MP pode dar pareceres diferentes no mesmo caso

Recentemente, a 6ª Turma do Superior Tribunal de Justiça se deparou com um impasse: o Ministério Público atua nos processos como instituição única e, portanto, com um pensamento só ou cada promotor que atua no caso pode dar um parecer diferente? O julgamento na corte terminou empatado, mas, para as associações de promotores, a resposta é clara: os promotores podem sim agir de acordo com a sua cabeça.

Foi o que aconteceu num dos principais processos nas mãos do Supremo Tribunal Federal. A Arguição de Descumprimento de Preceito Fundamental 54 foi ajuizada pela Confederação Nacional dos Trabalhadores na Saúde (CNTS) para que seja liberado o aborto de fetos anencéfalos. Em agosto de 2004, a Procuradoria-Geral da República deu seu paracer contra a ação. Para o então procurador-geral da República, Claudio Fonteles, o aborto não pode ser permitido. Em julho deste ano, chegou novo parecer da PGR. Dessa vez, quem assina é a procuradora-geral interina, Deborah Duprat. Ao contrário de Fonteles, ela defendeu o aborto e, consequentemente, a procedência da ADPF.

**Dados fornecidos:**
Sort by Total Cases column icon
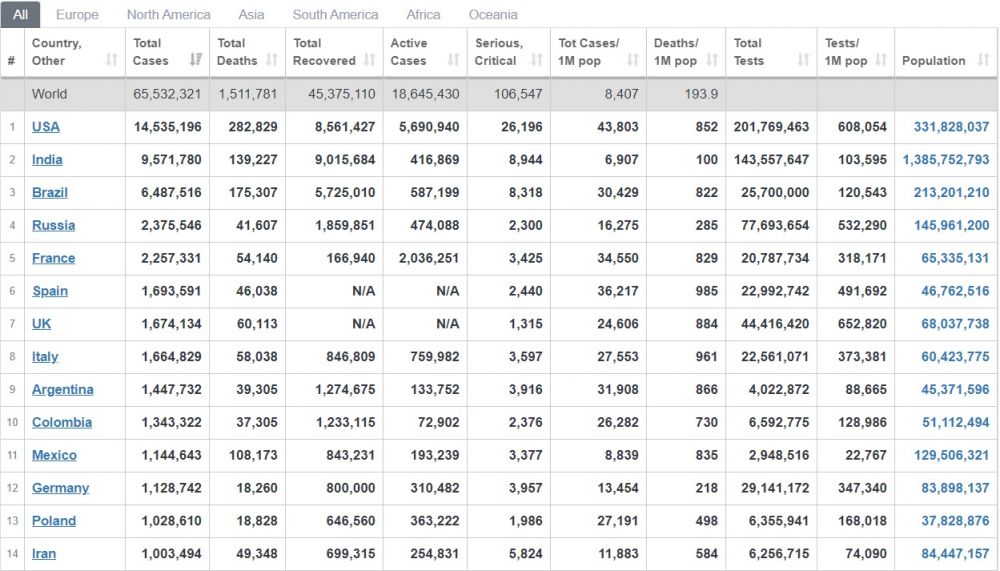This screenshot has height=571, width=1000. pos(196,60)
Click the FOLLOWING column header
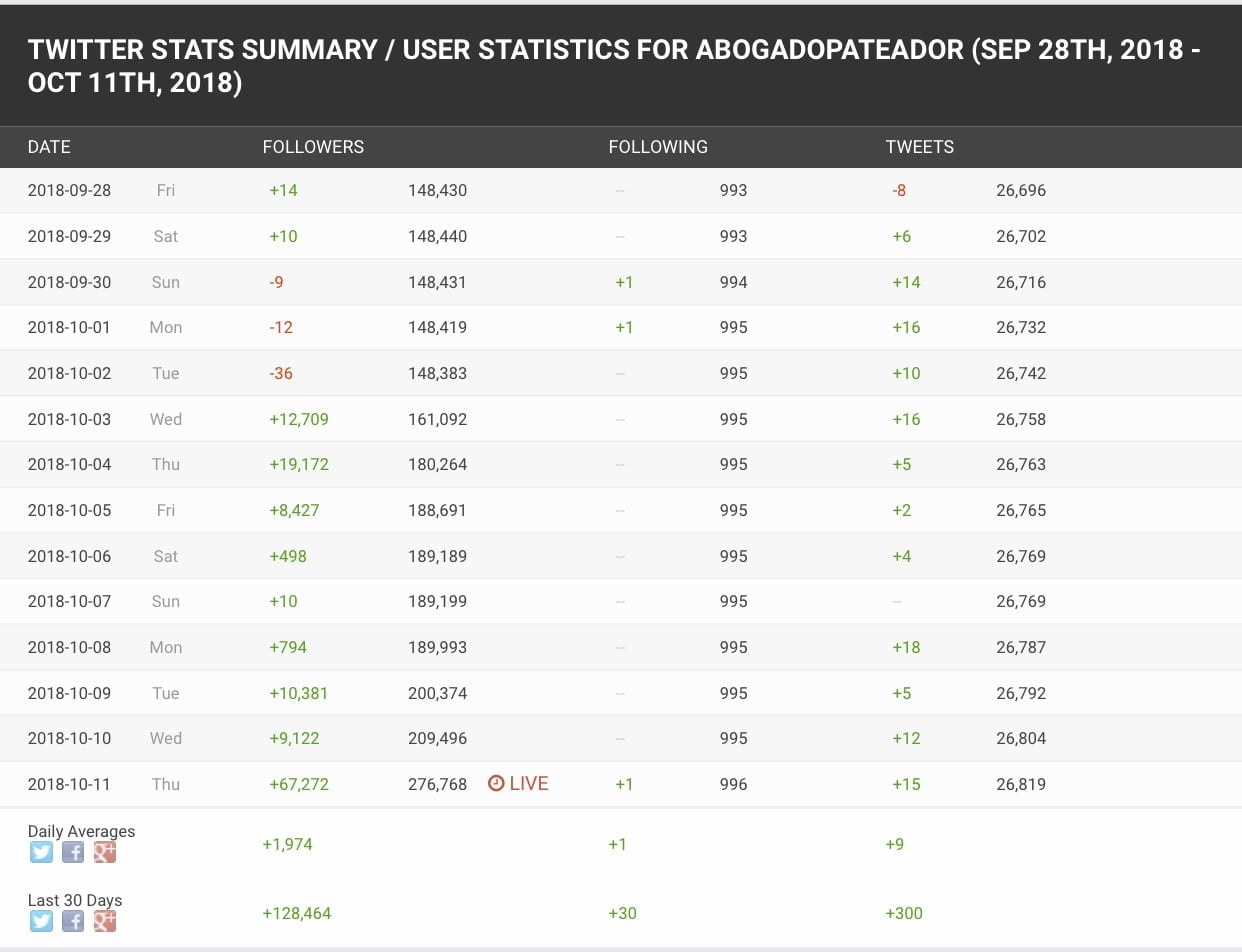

**Instruções de trabalho:**
[a] Reproduza, sem mudar nada, a parte do trecho do documento que começa nas palavras com "Foi o que aconteceu" e termina em "procedência da ADPF.".
[b] Liste, na ordem em que aparecem, todas as siglas usadas no trecho sobre os pareceres do Ministério Público.

**Respostas dos exercícios:**
[a]
Foi o que aconteceu num dos principais processos nas mãos do Supremo Tribunal Federal. A Arguição de Descumprimento de Preceito Fundamental 54 foi ajuizada pela Confederação Nacional dos Trabalhadores na Saúde (CNTS) para que seja liberado o aborto de fetos anencéfalos. Em agosto de 2004, a Procuradoria-Geral da República deu seu paracer contra a ação. Para o então procurador-geral da República, Claudio Fonteles, o aborto não pode ser permitido. Em julho deste ano, chegou novo parecer da PGR. Dessa vez, quem assina é a procuradora-geral interina, Deborah Duprat. Ao contrário de Fonteles, ela defendeu o aborto e, consequentemente, a procedência da ADPF.

[b] MP, CNTS, PGR, ADPF